DATASET EXTRACT.
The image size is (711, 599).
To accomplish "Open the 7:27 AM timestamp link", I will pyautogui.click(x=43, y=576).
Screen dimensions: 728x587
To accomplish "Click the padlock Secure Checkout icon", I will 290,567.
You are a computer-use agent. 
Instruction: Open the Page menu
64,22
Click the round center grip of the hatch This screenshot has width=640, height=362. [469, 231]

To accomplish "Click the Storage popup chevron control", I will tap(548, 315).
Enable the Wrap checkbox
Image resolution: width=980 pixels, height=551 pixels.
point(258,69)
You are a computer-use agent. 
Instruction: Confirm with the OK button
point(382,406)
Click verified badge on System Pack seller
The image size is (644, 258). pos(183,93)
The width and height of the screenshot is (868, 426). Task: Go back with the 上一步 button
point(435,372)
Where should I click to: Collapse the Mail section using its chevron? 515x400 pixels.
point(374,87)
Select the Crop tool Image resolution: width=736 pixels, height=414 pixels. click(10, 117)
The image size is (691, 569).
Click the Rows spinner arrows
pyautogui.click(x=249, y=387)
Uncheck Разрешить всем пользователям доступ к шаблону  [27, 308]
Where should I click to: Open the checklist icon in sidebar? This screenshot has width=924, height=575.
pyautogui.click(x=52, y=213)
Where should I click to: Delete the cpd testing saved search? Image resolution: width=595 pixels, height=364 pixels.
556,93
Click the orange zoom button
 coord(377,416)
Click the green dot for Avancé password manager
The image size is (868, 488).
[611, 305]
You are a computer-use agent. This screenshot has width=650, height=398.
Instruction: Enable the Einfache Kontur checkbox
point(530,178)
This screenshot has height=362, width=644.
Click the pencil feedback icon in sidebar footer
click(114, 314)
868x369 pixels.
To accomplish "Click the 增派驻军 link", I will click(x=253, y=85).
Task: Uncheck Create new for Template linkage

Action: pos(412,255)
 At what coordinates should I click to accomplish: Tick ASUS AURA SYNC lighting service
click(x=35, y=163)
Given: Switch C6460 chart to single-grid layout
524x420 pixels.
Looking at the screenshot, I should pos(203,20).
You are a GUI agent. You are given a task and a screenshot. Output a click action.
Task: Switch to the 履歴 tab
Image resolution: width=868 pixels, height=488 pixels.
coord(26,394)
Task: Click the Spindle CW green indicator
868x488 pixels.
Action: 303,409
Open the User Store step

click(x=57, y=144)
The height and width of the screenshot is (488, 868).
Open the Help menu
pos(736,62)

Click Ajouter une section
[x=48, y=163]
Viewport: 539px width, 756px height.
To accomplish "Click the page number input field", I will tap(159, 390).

WHAT IS REQUIRED. Please reproduce the entire listing, exactly as shown.

EXPECTED ANSWER.
The image size is (711, 599).
To accomplish "Open the 7:27 AM timestamp link", I will pyautogui.click(x=43, y=576).
Screen dimensions: 728x587
To accomplish "Click the padlock Secure Checkout icon", I will 290,567.
You are a computer-use agent. 
Instruction: Open the Page menu
64,22
Click the round center grip of the hatch This screenshot has width=640, height=362. [469, 231]

To accomplish "Click the Storage popup chevron control", I will tap(548, 315).
Enable the Wrap checkbox
Image resolution: width=980 pixels, height=551 pixels.
point(258,69)
You are a computer-use agent. 
Instruction: Confirm with the OK button
point(382,406)
Click verified badge on System Pack seller
The image size is (644, 258). pos(183,93)
The width and height of the screenshot is (868, 426). Task: Go back with the 上一步 button
point(435,372)
Where should I click to: Collapse the Mail section using its chevron? 515x400 pixels.
point(374,87)
Select the Crop tool Image resolution: width=736 pixels, height=414 pixels. click(10, 117)
The image size is (691, 569).
Click the Rows spinner arrows
pyautogui.click(x=249, y=387)
Uncheck Разрешить всем пользователям доступ к шаблону  [27, 308]
Where should I click to: Open the checklist icon in sidebar? This screenshot has width=924, height=575.
pyautogui.click(x=52, y=213)
Where should I click to: Delete the cpd testing saved search? Image resolution: width=595 pixels, height=364 pixels.
556,93
Click the orange zoom button
 coord(377,416)
Click the green dot for Avancé password manager
The image size is (868, 488).
[611, 305]
You are a computer-use agent. This screenshot has width=650, height=398.
Instruction: Enable the Einfache Kontur checkbox
point(530,178)
This screenshot has height=362, width=644.
Click the pencil feedback icon in sidebar footer
click(114, 314)
868x369 pixels.
To accomplish "Click the 增派驻军 link", I will click(x=253, y=85).
Task: Uncheck Create new for Template linkage

Action: pos(412,255)
 At what coordinates should I click to accomplish: Tick ASUS AURA SYNC lighting service
click(x=35, y=163)
Given: Switch C6460 chart to single-grid layout
524x420 pixels.
Looking at the screenshot, I should pos(203,20).
You are a GUI agent. You are given a task and a screenshot. Output a click action.
Task: Switch to the 履歴 tab
Image resolution: width=868 pixels, height=488 pixels.
coord(26,394)
Task: Click the Spindle CW green indicator
868x488 pixels.
Action: 303,409
Open the User Store step

click(x=57, y=144)
The height and width of the screenshot is (488, 868).
Open the Help menu
pos(736,62)

Click Ajouter une section
[x=48, y=163]
Viewport: 539px width, 756px height.
To accomplish "Click the page number input field", I will tap(159, 390).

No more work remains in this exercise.